Minocycline (Minocin) versus Other
Minocycline vs. Tetracycline
Minocycline may be effective for patients with tetracycline-recalcitrant acne vulgaris. It has much greater antibacterial activity against both Staphylococci and Propionibacterium acnes and produces less resistance than tetracycline1-2.
Minocycline and tetracycline are similarly effective in the treatment of non-gonococcal urethritis6.
In comparative study5 61 of 77 (79%) men treated with tetracycline and 53 of 68 (78%) men treated with minocycline were free from urethritis one to two weeks after completing treatment. Both agents were clinically effective against C trachomatis, but activity against U urealyticum was less consistent. Side effects were noted in 14 (18%) men treated with tetracycline and eight (12%) men treated with minocycline; they were predominantly gastrointestinal.
Minocycline vs. Cephalexin
Minocycline appears to be more effective than cephalexin in the treatment of acute or chronic prostatitis.
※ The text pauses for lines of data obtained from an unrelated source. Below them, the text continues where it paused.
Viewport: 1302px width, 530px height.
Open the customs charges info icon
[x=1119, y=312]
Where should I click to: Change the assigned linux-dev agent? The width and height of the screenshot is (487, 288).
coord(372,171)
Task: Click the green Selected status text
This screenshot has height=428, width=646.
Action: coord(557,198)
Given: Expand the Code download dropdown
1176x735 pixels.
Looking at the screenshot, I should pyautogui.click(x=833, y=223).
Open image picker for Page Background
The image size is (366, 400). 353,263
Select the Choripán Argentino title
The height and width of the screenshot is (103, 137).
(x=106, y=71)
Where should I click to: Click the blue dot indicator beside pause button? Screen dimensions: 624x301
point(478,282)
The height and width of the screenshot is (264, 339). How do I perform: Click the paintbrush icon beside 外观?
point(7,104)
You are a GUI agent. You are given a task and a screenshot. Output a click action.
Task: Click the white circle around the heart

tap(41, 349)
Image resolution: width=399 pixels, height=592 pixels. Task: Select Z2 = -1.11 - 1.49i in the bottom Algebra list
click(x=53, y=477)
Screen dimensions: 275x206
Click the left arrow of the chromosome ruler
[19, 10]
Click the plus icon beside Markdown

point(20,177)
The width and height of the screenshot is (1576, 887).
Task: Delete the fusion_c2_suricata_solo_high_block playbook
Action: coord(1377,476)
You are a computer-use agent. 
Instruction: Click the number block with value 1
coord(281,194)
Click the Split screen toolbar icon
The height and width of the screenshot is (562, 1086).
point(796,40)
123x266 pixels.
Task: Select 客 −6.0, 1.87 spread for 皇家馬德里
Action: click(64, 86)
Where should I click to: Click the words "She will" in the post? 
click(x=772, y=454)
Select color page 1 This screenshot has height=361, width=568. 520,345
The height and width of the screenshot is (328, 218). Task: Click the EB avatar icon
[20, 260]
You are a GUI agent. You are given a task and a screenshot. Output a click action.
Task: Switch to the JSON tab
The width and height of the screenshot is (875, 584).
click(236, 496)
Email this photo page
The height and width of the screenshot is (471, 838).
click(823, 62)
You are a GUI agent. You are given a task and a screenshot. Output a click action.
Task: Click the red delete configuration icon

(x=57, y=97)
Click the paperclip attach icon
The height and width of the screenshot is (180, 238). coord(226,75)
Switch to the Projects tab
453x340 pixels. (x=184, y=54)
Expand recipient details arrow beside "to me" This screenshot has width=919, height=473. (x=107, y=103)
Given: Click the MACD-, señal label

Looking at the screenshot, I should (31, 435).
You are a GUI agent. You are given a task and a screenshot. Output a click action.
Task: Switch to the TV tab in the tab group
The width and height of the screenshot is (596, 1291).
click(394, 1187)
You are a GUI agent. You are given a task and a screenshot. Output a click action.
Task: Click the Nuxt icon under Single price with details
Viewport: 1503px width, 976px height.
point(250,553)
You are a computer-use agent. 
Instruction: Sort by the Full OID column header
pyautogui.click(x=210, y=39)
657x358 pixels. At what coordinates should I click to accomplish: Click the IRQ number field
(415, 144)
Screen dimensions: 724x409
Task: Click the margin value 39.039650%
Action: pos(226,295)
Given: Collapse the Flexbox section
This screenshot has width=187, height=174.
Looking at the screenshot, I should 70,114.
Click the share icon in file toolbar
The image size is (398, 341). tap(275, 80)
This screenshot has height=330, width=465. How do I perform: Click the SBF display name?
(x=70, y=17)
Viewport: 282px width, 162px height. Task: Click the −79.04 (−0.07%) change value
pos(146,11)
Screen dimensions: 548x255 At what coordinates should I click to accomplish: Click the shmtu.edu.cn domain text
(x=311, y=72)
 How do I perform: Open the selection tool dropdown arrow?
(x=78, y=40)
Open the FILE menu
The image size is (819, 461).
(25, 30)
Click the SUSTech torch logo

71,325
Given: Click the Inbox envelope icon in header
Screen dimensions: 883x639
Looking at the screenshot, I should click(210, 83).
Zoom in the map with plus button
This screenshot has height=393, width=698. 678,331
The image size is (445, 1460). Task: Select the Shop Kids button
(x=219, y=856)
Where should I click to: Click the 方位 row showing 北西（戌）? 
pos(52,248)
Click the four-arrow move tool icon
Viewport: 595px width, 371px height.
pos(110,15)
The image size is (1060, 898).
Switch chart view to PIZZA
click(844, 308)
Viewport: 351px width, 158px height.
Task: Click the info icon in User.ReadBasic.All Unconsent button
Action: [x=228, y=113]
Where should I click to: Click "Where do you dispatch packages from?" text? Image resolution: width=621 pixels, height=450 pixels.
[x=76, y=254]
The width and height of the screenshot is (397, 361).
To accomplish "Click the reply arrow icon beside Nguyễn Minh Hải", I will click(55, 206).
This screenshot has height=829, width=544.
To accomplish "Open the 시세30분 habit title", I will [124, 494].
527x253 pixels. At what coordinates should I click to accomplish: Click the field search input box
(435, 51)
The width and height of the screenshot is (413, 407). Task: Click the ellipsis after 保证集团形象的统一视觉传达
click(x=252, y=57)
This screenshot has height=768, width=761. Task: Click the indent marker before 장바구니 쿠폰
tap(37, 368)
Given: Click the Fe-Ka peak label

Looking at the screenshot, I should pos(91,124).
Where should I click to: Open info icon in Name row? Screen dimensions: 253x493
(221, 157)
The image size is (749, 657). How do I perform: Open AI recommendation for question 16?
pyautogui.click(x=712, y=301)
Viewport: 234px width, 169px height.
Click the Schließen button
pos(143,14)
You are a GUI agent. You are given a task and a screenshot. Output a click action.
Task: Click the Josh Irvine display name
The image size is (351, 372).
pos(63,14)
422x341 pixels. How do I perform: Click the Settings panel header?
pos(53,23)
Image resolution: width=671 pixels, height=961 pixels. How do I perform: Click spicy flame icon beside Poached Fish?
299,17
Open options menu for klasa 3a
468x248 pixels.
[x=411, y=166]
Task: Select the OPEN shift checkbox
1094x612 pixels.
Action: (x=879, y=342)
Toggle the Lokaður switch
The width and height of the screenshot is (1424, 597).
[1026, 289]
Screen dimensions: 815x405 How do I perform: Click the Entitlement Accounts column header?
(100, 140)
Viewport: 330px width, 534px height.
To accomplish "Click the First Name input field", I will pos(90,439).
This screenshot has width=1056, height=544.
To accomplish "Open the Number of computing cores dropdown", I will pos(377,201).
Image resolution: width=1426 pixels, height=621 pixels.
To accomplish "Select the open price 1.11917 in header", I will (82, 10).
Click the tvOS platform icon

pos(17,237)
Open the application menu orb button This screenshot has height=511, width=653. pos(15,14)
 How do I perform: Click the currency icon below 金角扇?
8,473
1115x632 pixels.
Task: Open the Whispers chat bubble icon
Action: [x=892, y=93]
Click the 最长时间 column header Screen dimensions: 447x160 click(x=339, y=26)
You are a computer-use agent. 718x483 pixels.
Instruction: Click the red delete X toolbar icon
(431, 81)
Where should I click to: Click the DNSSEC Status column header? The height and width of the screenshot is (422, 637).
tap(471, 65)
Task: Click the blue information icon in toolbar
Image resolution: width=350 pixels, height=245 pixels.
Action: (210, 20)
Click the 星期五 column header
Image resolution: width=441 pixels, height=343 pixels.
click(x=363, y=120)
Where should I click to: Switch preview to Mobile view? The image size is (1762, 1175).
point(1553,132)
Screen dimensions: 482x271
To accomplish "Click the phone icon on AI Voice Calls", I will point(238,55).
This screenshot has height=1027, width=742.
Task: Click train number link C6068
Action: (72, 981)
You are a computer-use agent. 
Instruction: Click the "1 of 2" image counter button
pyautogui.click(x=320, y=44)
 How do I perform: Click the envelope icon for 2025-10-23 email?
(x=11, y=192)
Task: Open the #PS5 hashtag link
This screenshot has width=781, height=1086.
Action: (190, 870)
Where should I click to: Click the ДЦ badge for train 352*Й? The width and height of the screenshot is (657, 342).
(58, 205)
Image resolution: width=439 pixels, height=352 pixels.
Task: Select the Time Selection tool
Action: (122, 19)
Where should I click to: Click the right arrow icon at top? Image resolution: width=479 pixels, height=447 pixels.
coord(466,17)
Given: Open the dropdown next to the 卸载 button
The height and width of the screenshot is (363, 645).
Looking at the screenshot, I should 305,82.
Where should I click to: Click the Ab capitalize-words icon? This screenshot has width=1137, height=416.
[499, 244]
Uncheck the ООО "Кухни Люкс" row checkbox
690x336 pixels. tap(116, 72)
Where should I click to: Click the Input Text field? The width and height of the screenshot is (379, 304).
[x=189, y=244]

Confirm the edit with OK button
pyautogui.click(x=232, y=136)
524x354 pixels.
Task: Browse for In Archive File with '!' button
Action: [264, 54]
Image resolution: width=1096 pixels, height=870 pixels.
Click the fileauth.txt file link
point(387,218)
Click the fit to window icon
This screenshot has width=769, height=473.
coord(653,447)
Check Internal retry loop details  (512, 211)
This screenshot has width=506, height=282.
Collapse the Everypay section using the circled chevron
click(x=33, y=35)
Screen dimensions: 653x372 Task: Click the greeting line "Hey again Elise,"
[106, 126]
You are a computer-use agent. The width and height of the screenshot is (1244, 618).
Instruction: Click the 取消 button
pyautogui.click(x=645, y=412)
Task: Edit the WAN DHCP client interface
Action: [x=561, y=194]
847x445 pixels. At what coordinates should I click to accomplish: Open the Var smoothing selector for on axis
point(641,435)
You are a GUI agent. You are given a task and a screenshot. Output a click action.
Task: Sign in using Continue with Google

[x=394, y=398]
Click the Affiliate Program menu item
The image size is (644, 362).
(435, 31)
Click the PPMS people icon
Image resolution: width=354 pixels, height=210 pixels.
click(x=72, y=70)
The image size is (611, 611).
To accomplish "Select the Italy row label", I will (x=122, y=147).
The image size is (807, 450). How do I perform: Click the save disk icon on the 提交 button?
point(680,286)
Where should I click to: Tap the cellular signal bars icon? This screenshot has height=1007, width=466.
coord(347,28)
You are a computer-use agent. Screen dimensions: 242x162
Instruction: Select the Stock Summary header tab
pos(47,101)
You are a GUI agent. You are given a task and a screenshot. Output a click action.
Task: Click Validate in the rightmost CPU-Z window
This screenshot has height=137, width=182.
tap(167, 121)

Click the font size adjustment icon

In the multicenter study7 42 men received minocycline (200-mg initially followed by 100 mg twice daily) and 44 cephalexin (500 mg four times daily) for four weeks. Evaluable data were available for 20 minocycline-treated patients and for 24 cephalexin-treated patients. Improvement in symptoms was seen in 65% of the patients who received minocycline and in 46% of those given cephalexin. Bacteriologic cure without relapse or reinfection occurred in 45% of the minocycline-treated men and in 21% of the cephalexin-treated men. Serious adverse clinical experiences were not encountered in either group.
Minocycline vs. Lymecycline (Tetralysal)
There is some evidence that minocycline is more effective than lymecycline in the treatment of inflammatory acne.
A trial8 involving patients with moderate to moderately severe acne vulgaris, found that minocycline (100 mg daily for 4 weeks followed by 50 mg daily for 8 weeks) was superior to lymecycline (300 mg daily for 12 weeks) in the reduction of the number of lesions.
However, in clinical trials, the proportion of people who perceived their appearance to have improved was greater with lymecycline9. For example, these numbers were 65% (44 out of 68) with minocycline and 86% (57 out of 66) with lymecycline. Also, lymecycline seems to be somewhat better in improving non-inflammatory lesions (median percents were 47% for minocycline and 54% for lymecycline).